Our biggest enemy is summer heat. I’ve written extensively about heat, and how it compromises roses and rose blooms. Even with all of these challenges, there are still roses you can successfully grow here, and in April, May and June, they bring a certain magic to the landscape no other plant can.
My requirements to dig any hole for a rose in my garden are:
- Robust growth. No sissy roses get to live in the rural countryside. I gave up on Hybrid Teas a long time ago.
- Excellent disease resistance. I don’t spray.
- Hardiness for both cold and heat.
- Beautiful and bountiful flowers. What good is a rose if it rarely blooms?
- Scent. This is really icing on the rose cake, but it’s good icing.

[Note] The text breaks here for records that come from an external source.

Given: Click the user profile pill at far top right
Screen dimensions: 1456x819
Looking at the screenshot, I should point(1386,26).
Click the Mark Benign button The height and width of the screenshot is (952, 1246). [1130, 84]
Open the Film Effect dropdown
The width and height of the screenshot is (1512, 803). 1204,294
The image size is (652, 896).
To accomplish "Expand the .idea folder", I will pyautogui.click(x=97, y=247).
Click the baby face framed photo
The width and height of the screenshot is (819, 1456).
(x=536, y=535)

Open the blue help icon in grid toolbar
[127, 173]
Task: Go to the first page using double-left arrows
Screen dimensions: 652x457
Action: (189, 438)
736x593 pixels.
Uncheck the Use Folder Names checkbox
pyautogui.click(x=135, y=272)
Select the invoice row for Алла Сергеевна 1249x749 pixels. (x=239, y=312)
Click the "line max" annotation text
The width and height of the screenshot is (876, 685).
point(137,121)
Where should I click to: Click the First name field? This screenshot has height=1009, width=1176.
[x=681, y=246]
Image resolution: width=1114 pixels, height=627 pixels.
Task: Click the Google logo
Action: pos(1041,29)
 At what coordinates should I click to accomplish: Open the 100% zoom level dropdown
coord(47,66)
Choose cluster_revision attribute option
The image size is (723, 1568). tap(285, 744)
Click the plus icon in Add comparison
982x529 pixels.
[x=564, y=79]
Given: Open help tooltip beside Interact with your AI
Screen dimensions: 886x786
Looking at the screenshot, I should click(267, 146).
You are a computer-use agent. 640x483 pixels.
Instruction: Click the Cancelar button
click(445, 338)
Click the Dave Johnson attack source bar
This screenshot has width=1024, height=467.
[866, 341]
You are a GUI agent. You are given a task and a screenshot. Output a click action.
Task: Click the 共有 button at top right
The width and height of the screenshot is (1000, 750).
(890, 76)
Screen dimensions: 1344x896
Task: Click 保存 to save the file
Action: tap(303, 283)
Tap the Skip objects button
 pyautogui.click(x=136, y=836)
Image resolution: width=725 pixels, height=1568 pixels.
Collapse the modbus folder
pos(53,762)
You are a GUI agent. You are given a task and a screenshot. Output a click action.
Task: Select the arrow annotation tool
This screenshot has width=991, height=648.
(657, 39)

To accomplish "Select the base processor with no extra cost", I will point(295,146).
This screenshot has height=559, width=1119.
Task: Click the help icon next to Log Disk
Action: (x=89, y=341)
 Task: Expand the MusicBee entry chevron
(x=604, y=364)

With those requirements in mind, here are my five top picks:
- Rosa‘Carefree Beauty’ I write regularly about this pink rose. It reminds me of a clear-eyed maiden. It never needs spraying and is rock solid. I wish I had more places to grow it. It is sweetly scented.
- R. ’Meicoublan,’ sold in the U.S. as White Meidiland. It is a shrub rose that blooms bright white and is difficult to photograph, but very beautiful in person. I haven’t noticed any scent. The arching canes are quite wonderful and would make it great for the practice of pegging.
- R. ’Darcey Bussell’ It’s difficult to find decent, disease-resistant red roses. I love ‘Sombruil’ and ‘Valentine,’ but both are plagued by blackspot. Darcey, however, is an English rose with some great genes. She grows in a lousy place on the east side of my house where she needs more sunshine, and while she gets some blackspot, she isn’t covered in the stuff. I’ve written more about David Austin roses for the south here.
- R. ‘Baronne Prevost,’ a Hybrid Perpetual and thus an antique, is a survivor in the truest sense. It has graced my garden in this spot for over fifteen years. I planted it at the same time as many other roses in my original garden, and it is the only one left. Still, you say, it gets blackspot, and yes, you’re right. It does, but is not overcome by the disease. It also has complicated and beautiful blooms with a true rose scent.
- R. OSO Easy® Paprika is another rose that is super easy to grow. It’s a Proven Winners® plant, and while I do write for Proven Winners®, I liked this rose long before. The entire OSO Easy® line are very disease resistant.
Now, I’ve shared five of my favorites. There are so many more which are worthy. Which roses not only cheer your heart and garden, but also don’t need much extra care? I’d love to hear what works where you live.